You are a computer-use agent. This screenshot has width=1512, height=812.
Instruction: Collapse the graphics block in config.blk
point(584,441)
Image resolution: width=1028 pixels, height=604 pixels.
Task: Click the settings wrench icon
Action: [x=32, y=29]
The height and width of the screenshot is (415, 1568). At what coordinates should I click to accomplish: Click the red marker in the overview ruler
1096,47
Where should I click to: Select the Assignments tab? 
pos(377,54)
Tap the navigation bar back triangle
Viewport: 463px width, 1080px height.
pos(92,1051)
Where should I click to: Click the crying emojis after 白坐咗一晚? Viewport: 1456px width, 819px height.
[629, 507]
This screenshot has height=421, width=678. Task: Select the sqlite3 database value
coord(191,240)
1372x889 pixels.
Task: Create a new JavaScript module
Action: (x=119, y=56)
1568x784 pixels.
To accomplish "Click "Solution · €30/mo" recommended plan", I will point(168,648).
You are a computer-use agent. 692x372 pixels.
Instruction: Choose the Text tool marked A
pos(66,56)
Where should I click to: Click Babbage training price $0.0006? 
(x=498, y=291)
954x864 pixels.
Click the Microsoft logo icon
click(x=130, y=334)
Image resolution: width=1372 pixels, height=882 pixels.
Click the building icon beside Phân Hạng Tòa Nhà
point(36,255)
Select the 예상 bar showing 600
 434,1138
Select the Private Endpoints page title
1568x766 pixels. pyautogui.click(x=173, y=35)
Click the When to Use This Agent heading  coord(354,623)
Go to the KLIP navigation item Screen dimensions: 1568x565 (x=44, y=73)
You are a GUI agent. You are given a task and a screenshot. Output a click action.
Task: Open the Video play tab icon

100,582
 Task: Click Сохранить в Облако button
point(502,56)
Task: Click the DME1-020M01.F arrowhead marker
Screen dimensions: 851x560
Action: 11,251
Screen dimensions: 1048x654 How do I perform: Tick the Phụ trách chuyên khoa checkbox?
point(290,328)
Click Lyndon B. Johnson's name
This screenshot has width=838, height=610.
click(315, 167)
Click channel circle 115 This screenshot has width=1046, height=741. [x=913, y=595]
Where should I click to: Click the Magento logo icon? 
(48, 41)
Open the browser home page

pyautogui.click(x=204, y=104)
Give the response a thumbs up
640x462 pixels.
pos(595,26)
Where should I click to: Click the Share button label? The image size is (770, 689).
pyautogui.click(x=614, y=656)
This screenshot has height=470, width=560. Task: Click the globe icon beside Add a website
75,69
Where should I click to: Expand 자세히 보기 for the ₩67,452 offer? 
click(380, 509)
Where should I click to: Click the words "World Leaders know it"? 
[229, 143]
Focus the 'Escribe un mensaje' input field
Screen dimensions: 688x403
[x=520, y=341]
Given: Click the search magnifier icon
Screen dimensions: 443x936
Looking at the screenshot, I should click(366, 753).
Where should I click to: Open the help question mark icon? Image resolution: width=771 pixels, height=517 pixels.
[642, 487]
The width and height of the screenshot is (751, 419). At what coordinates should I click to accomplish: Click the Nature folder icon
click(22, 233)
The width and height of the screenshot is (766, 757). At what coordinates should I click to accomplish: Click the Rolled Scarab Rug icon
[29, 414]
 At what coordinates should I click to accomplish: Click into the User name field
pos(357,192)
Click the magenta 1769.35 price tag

To do
Tell how many lines in the entries above include the string "computer", and write nothing but the number.

Result for this exercise
2